The performances are all engaging -- passionate, but not annoyingly showy. They bring you through the journeys to hell and back without straining for effect. And that's a good thing, because theatrical movies such as ''The Exonerated" can easily become monotonous and numbingly arty. Quinn is particularly memorable as Cook, who was described in the media as gay during his trial. In his instruction to the jury at Cook's trial, the prosecutor said, ''Let's let all of the freaks and the perverts and the murderous homosexuals of the world know what we do with them in a court of justice, that we take their lives." Quinn is mesmerizing as he dramatizes Cook's story of prison rape and the later death of his brother.
Brian Dennehy is appealingly sympathetic as Gary Gauger, who confessed to the murder of his parents when interrogators convinced him he'd had a blackout. A gang member took responsibility for the crime three years later. And Delroy Lindo is spellbinding as Delbert Tibbs, a former seminary student wrongly convicted of rape and murder. Philosophical, he describes the residue of bitterness about the racist circumstances of his conviction: ''It's a real struggle not to lump all white people [together]." Not surprisingly, race plays a role in a number of the stories. ''I might as well be sitting here wearing a sign that says, 'Arrest me, I'm black,' " says Hayes, recalling the unfairness of his apprehension by police.

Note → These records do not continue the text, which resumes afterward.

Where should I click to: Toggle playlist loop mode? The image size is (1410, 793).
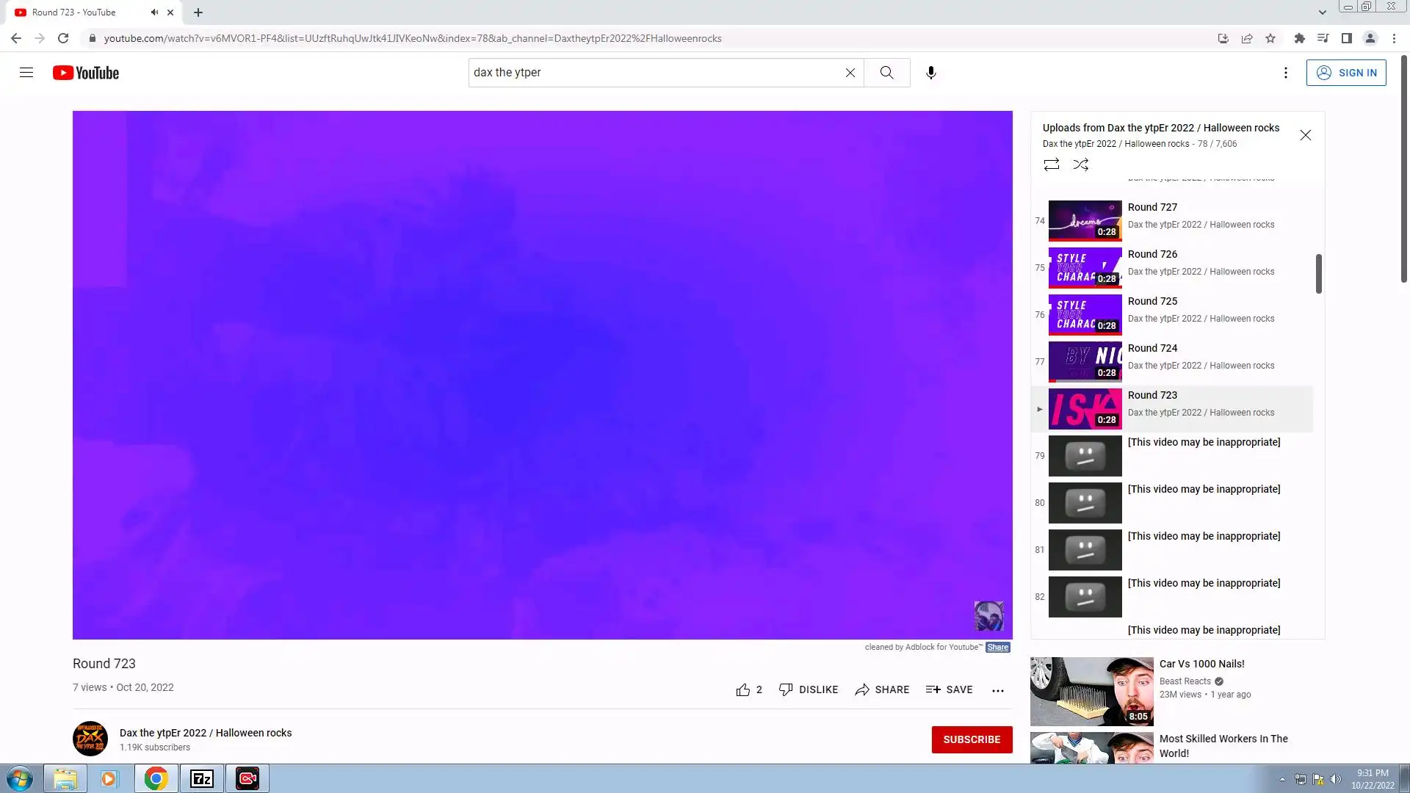1051,164
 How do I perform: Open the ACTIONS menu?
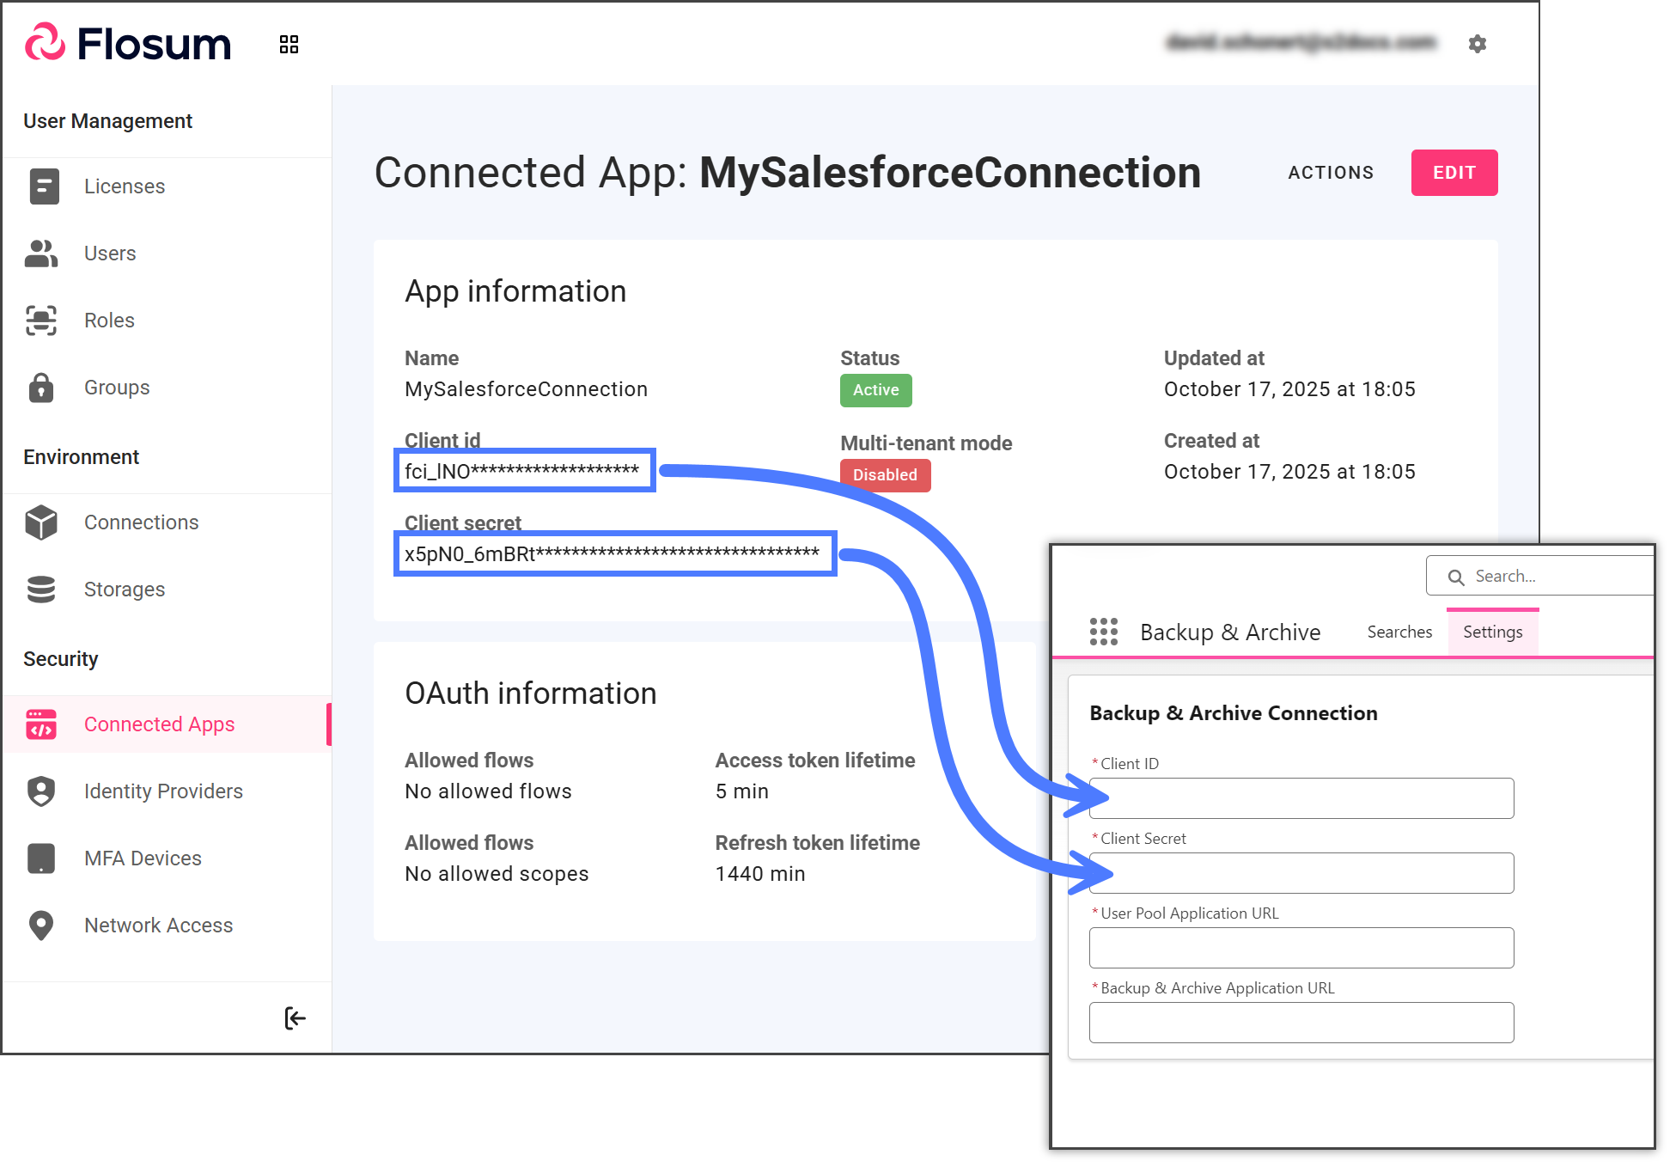point(1331,173)
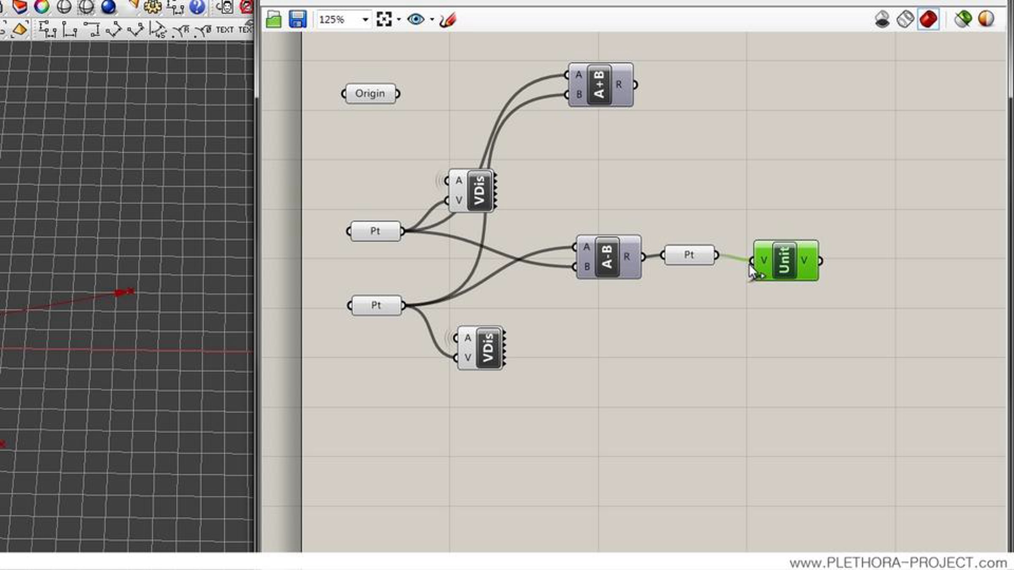Select the Origin parameter component
This screenshot has width=1014, height=570.
tap(370, 93)
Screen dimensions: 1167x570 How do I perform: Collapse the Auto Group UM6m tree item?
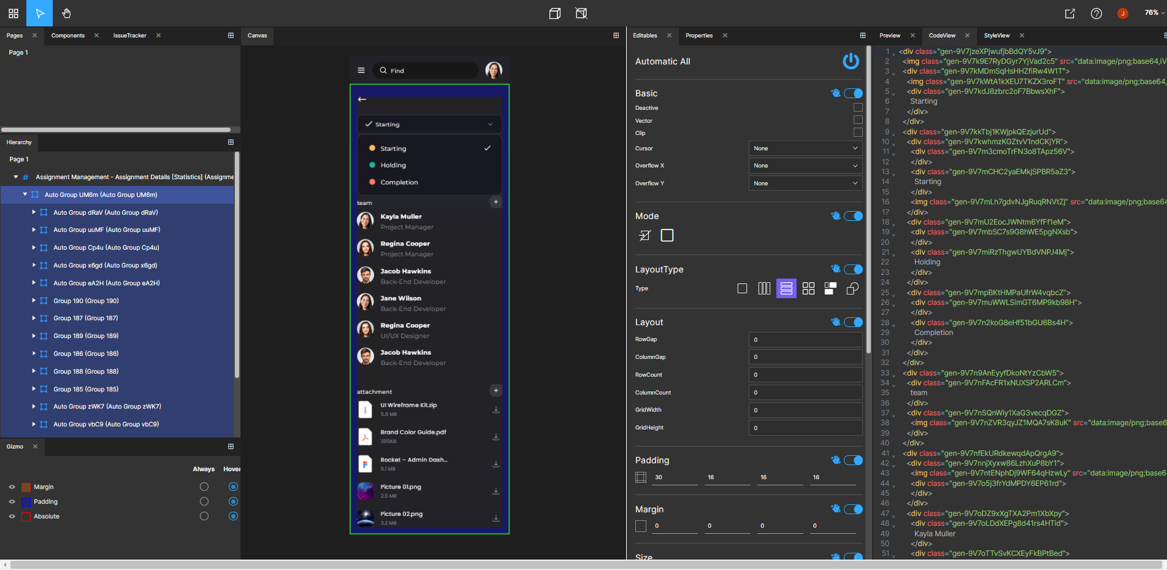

Directed and executive produced by Bob Balaban, who also directed the stage production, ''The Exonerated" is not easy viewing. It's wrenching and infuriating, and at times it is stylistically trying. But it's a strong piece of work, one you don't expect to find on Court TV, a cable channel whose trial coverage has had the unfortunate effect of further diluting trial processes with klieg lights. Usually when actors appear on Court TV, they're taking the stand.